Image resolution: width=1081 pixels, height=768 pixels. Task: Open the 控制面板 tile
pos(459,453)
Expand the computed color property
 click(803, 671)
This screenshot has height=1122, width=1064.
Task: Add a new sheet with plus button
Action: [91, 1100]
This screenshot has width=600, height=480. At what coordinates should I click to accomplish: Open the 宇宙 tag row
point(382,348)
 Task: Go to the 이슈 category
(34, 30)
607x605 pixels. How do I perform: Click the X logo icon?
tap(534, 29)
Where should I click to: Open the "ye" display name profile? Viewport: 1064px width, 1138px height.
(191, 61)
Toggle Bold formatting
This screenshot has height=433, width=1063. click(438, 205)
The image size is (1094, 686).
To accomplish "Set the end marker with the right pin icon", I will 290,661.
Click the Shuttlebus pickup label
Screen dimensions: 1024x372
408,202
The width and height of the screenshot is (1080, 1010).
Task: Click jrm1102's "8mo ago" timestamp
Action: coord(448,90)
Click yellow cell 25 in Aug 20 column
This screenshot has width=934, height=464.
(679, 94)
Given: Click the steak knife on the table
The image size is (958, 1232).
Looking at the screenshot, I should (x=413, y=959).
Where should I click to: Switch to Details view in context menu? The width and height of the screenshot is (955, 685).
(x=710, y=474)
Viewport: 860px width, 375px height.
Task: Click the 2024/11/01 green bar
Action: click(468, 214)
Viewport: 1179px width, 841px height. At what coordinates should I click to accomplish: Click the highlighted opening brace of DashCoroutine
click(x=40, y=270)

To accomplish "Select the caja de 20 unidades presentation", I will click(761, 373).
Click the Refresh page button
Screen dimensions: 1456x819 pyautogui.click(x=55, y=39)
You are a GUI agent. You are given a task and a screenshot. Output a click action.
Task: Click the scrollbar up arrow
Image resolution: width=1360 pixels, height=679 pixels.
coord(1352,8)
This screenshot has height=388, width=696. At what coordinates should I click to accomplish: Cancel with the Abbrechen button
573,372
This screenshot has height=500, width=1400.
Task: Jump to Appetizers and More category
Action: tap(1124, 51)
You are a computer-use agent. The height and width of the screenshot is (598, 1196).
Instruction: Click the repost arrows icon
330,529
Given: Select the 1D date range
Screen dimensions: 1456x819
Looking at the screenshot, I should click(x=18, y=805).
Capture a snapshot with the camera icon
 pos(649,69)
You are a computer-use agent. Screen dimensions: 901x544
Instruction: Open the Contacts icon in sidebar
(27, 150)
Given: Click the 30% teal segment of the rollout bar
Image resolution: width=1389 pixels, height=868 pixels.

■ ■ ■ ■ ■

_TASK TO COMPLETE_
Pull out every line above that contains the string "pixels", with case counting.

_CORRECT RESULT_
Image resolution: width=1081 pixels, height=768 pixels. Task: Open the 控制面板 tile
607x605 pixels. How do I perform: Click the X logo icon?
Image resolution: width=1360 pixels, height=679 pixels.
Image resolution: width=1389 pixels, height=868 pixels.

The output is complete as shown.